La conscience de l’inconfort qui nous attend lorsqu’on entre dans un processus d’innovation est très importante. L’ignorer et faire l’autruche est suicidaire. L’accepter prépare le terrain. Un innovateur averti en vaut deux. C’est le principe des incubateurs qui balisent le chemin pour les entrepreneurs innovateurs qui se lancent.
L’innovateur récidiviste se confronte à des projets de plus en plus complexes et ambitieux, et progresse par la répétition des situations inconfortables. La répétition permet d’élargir la zone de confort. L’inconfort apparent devient une forme de confort dans lequel il devient bientôt possible de prendre plaisir.

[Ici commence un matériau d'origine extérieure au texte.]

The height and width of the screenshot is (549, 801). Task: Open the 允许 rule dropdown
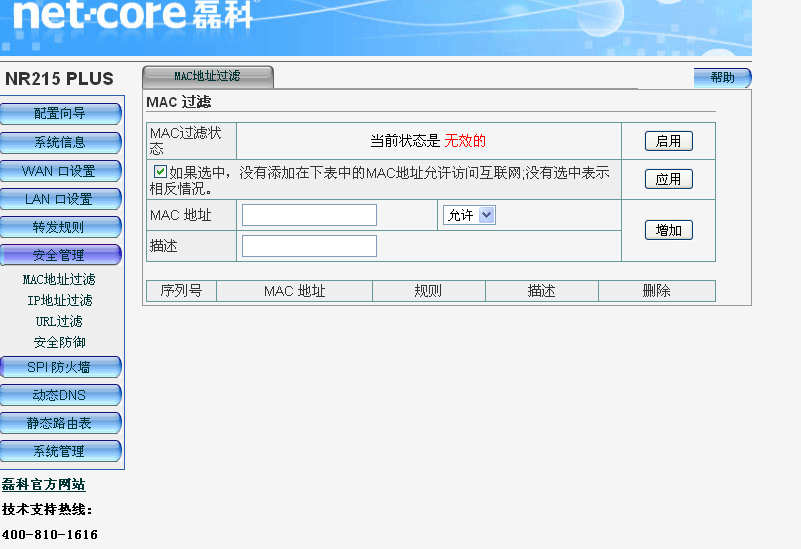[469, 215]

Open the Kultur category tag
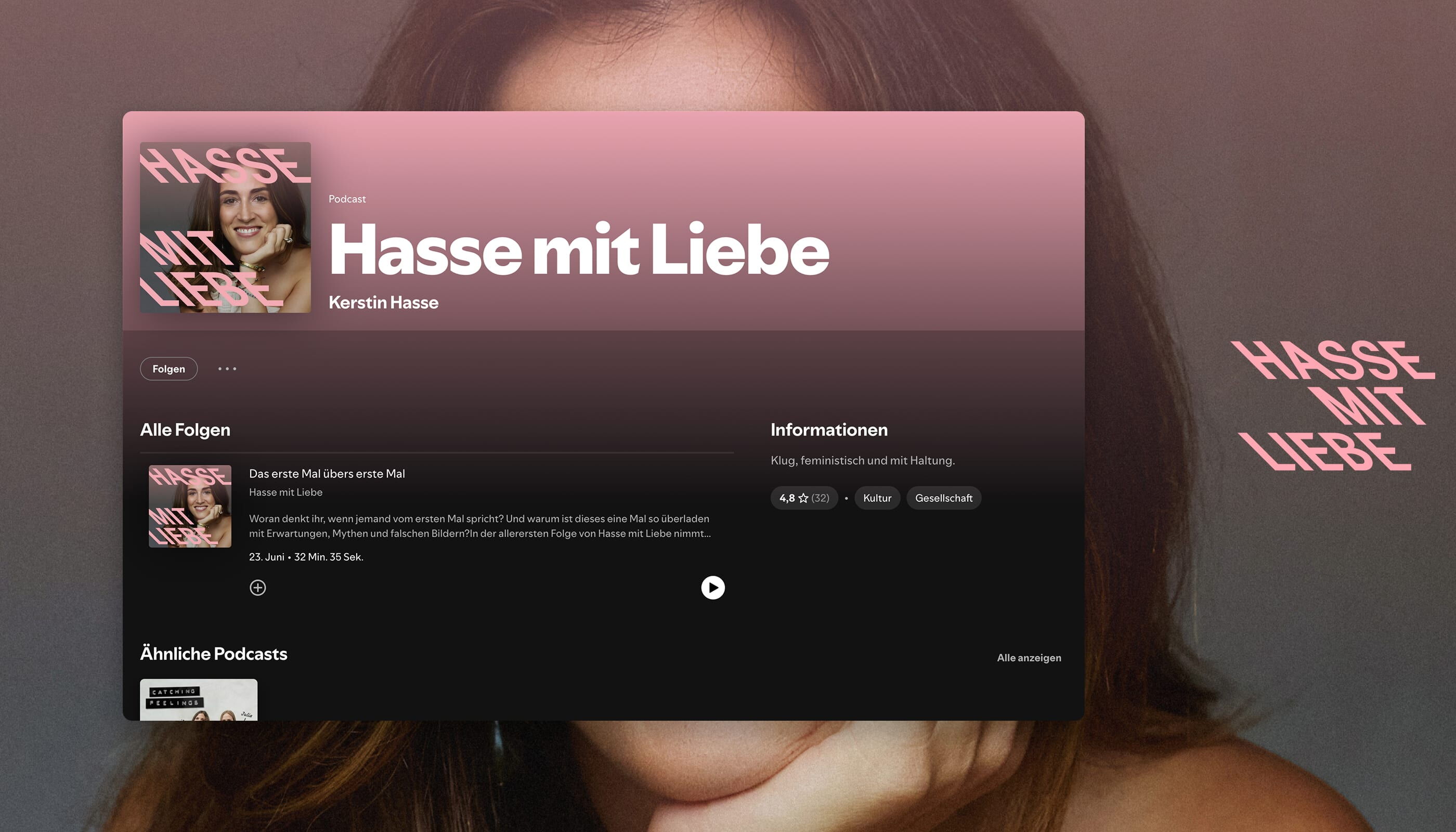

L’innovation est fondamentalement inconfortable tout comme la pratique intensive d’un sport en recherche de la performance. Celui ou celle qui en est conscient et veut maîtriser le processus d’innovation doit donc régulièrement dérouler ce parcours en choisissant des projets simples pour commencer. C’est la répétition, la confrontation à la multiplicité des situations qui va progressivement rendre normale voire appréciable les situations au départ inconfortables. Pour bien innover, il faut innover en permanence. De très nombreuses entreprises attendent plusieurs années d’avoir digérer un projet d’innovation avant d’en lancer un autre. Cette stratégie prive les équipes de la répétition qui rend l’inconfortable confortable.
Élargir sa zone de confort et celles des membres de son équipe, eu égard aux sujets d’innovation, devrait être une priorité de tout entrepreneur ambitieux. Souhaitons que beaucoup de chefs d’entreprises comprennent cette nécessité pour améliorer le bien-être de leurs équipes innovation.